In XII-XIII cc sources the ensemble is called Anapat. The newer name of Nor Varagavank is the evidence of one of the most horrible periods of history of Armenia. Running away from Vaspurakan's Varagavank which was destroyed by the Mongol's invasion, Patriarch Luke, who had a "Surb Nshan" (cross) with him, wandered looking for a new place and finally stopped at Anapat cloister, which in the honor of Varagavank was renamed Nor (new) Varagavank.
The ensemble Surb Nshan is situated in the southeastern part of the complex. It is the most ancient erection of the ensemble. The church was built by the son of Vasak I, grandson of Kyurike II - David Bagratuni in 1198, is a two-apse church. It had a vaulted gable roof, which is not preserved. On both sides of the western entry two splendid ornamented khachkars are placed. They end with refined semi-circles. The apses are illuminated by two windows on the eastern facade crowned by a common belt on the top part of which are situated relief images of animals and stylized vegetable motifs.
The two-storeyed burial vault joins the northern wall of the church Surb Nshan. The same David built it in 1200 as an ancestral script. The monument differs by its original volume-spatial composition. Over the original chapel-like building with a rectangular base (3.50x2.30 m) and vaulted roof built in the beginning of XIII c was attached a cylindrical structure with a conic end, from which the bottom rows of stone remain. On the first story, serving as bearing on the southern side are arches with bays 1 m high joining the church Surb Nshan, forming a divide under itself.
The two-storeyed chapel joins the church Surb Nshan from south. It was built in the beginning of XIII c. It has a scheme and layout similar to the burial-vault. The difference is only in size (4.50x3.20m).
It is supposed that the top tiers of either building served as side-chapels for the church. A removable ladder was used to access them.
The church of the Holy Virgin is the most important building of the complex. According to the inscription and information, given by Kirakos Gandzaketsi, it was built in 1224-1237 by David's son Vasak II, and was illuminated in 1240. The architect was Gazan from Ani. The church is rectangular from the outside (10,25x15,40 m) and cruciform in the inside vaulted hall. In four corners there are two-storeyed side-chapels. Cantilever ladders decorated with stalactites lead to the second storey western side-chapels. The church has two portals from the western and southern facades. The western entrance differs by its magnificent decorative reliefs in multi-colored in-laid stones.

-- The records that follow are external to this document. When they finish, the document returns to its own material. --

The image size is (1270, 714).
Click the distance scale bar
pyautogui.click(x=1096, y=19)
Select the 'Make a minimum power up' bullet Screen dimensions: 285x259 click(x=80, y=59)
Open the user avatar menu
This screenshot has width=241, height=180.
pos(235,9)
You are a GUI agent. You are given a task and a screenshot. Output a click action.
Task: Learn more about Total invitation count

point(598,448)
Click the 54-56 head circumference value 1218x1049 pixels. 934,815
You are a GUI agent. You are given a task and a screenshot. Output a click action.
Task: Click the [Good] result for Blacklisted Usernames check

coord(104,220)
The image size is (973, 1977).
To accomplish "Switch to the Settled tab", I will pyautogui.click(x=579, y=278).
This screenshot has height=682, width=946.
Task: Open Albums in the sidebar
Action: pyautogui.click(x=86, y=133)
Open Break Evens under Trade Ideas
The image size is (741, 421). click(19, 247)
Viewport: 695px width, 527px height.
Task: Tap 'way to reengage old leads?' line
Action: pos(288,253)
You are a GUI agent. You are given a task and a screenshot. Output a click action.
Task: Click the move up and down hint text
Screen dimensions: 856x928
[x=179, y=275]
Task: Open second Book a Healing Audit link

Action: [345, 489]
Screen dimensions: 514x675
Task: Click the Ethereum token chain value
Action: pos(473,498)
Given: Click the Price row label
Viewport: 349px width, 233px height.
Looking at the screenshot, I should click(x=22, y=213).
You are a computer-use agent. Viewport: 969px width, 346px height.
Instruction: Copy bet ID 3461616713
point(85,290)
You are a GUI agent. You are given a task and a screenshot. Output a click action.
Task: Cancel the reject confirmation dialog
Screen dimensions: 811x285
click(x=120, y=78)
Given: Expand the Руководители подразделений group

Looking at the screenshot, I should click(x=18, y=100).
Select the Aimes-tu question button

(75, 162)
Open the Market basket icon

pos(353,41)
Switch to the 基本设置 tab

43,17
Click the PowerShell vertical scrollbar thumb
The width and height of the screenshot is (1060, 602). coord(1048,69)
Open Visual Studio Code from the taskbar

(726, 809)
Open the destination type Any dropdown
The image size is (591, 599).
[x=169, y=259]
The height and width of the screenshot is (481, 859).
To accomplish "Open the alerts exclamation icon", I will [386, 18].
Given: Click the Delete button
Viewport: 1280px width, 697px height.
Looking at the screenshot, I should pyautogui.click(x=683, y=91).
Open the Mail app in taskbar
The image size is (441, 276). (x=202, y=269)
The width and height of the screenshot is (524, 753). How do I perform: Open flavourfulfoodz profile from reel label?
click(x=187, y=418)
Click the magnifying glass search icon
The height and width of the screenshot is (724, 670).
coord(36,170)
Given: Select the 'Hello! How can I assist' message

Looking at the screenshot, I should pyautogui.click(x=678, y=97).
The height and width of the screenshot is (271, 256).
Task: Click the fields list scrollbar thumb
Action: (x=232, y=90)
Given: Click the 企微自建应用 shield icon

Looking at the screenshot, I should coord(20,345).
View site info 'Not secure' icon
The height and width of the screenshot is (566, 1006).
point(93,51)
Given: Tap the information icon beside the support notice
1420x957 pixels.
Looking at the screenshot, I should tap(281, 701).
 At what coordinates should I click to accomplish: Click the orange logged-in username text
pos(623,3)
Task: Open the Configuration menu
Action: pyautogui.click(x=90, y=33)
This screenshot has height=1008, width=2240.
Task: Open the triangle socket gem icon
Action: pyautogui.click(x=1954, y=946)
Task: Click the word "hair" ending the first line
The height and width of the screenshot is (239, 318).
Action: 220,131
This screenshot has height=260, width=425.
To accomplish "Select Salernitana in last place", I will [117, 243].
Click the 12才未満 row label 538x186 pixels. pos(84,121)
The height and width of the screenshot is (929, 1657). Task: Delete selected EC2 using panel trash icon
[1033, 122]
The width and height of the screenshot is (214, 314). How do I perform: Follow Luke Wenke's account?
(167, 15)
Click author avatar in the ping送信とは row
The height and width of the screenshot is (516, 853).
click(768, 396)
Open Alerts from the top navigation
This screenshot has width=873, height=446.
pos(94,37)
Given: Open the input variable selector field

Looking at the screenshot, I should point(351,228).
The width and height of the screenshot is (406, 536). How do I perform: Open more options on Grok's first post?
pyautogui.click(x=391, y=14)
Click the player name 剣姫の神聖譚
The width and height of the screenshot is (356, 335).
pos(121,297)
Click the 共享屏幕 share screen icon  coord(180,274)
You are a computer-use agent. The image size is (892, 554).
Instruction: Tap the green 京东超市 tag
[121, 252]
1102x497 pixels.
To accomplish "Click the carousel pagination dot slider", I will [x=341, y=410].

A small vestibule joins the southern wall of the church and adjoins all three buildings of the Anapat complex (the original part of the ensemble). It was built in second quarter of the XIII c. Its layout was rectangular with two supporting pillars, of which remains the western wall with signs of carved cornices and adjoining light openings.
The big vestibule is situated in the western part of the main church. By the northern and partly by the western walls it joins the rocks of the relief. It was built after the small vestibule in the XIII c. The square building with about 14 m sides, is covered without any supporting pillars help - due to the use of two pairs of intersecting arches. The vestibule has two entries from southern and eastern facades (the latter is a rare example of cult architecture). To the southwest and northwest of the complex two chapels (XIII c) are situated, by which there is an old cemetery.
Khachkars of medieval and later periods can be found in the complex. Among them especially stands out the big khachkar in the big vestibule with images of human figures, created by master Vardan in 1620.
Next village E is Varagavan (476 v). To reach the charmingly sited monastery of Nor Varagavank*, with S. Astvatsatsin church of 1237, Anapat 1198, David Ishkhan tomb/shrine 13th c, enter the village at the cemetery, then follow the main road through the village (when in doubt, always bear left), about 4.5 km through pleasant woods.